Wikipedia API documentation:
https://pypi.org/project/Wikipedia-API/

In [1]:
import wikipediaapi
import pandas as pd

# Getting all pages from the selected category

In [2]:
wiki_wiki = wikipediaapi.Wikipedia('en')

In [3]:
# Example: getting all pages under the category 'Activism'
cat = wiki_wiki.page("Category:Activism")

for c in cat.categorymembers:
    print(c)

Activism
Activism at Ohio Wesleyan University
Activism industry
Activist ageing
Activist knowledge
Advocacy group
All Nations Café
Anarcho-punk
Artivism
Athlete activism in the United States
Back-story (production)
Brand activism
Buycott.com
CAVE people
The Cigarette Papers
Citizen's Charter and Grievance Redressal Bill, 2011
Civil libertarianism
Civil society campaign
Cognitive activism
Community House (Salt River, Cape Town)

* [STATED TASK 1]: In the Wikipedia API notebook, which category is used as the example for getting all pages?
* [STATED TASK 2]: Translate the comment "Getting all pages from the selected category" from the Wikipedia API notebook into Spanish.
* [STATED TASK 3]: Carry on the Wikipedia API notebook after its last line.

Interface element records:
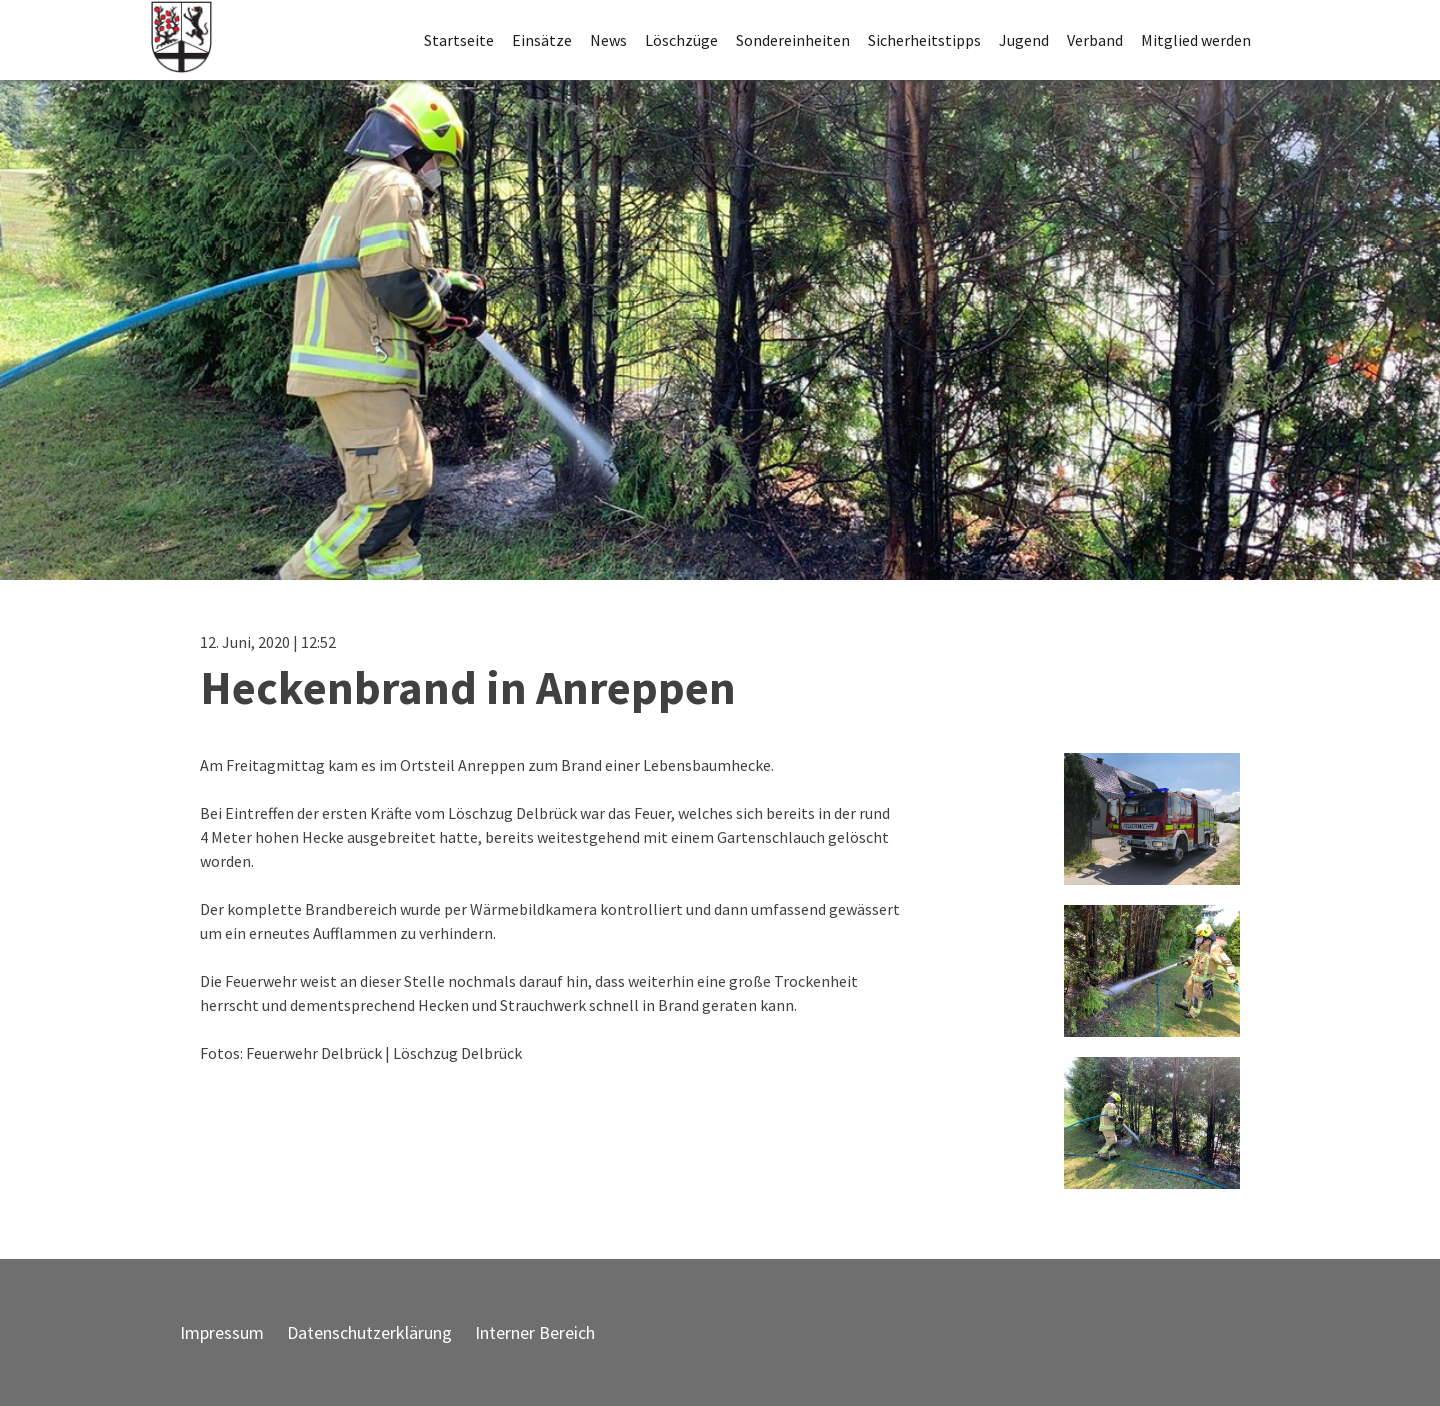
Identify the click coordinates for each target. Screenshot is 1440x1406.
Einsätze (542, 40)
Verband (1095, 40)
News (608, 40)
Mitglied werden (1196, 40)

* [TASK OUTPUT 1]: Activism

* [TASK OUTPUT 2]: Obtener todas las páginas de la categoría seleccionada

* [TASK OUTPUT 3]:
Constructive Program
Consumer activism
Cordobazo
Counter-recruitment
Data activism
Designated Suppliers Program
Direct Action and Democracy Today
Disability justice
DIY ethic
Dual power
Elder rights
Fan activism
Fashion activism
Free Your Mind (MTV award)
Ghost shoes
Global citizens movement
Global Day of Action
GlobaLeaks
Google Earth Outreach
Grassroots
Human shield action to Iraq
Hyde Park, Sydney
Institute for Global Communications
Jail solidarity
Justice tourism
Law collective
Miami model
Milieudefensie
Militant
The Naked Society
Nationalist activism
Nonviol

In [4]:
# Getting all pages in the selected categories

def get_pages_from_category(category):
    output = []
    cat = wiki_wiki.page(category)
    for page in cat.categorymembers:
        output.append(page)
    return output


sample = get_pages_from_category('Category:Activism')
print(sample)

print("")
print('There are %d elements in the list' % len(sample))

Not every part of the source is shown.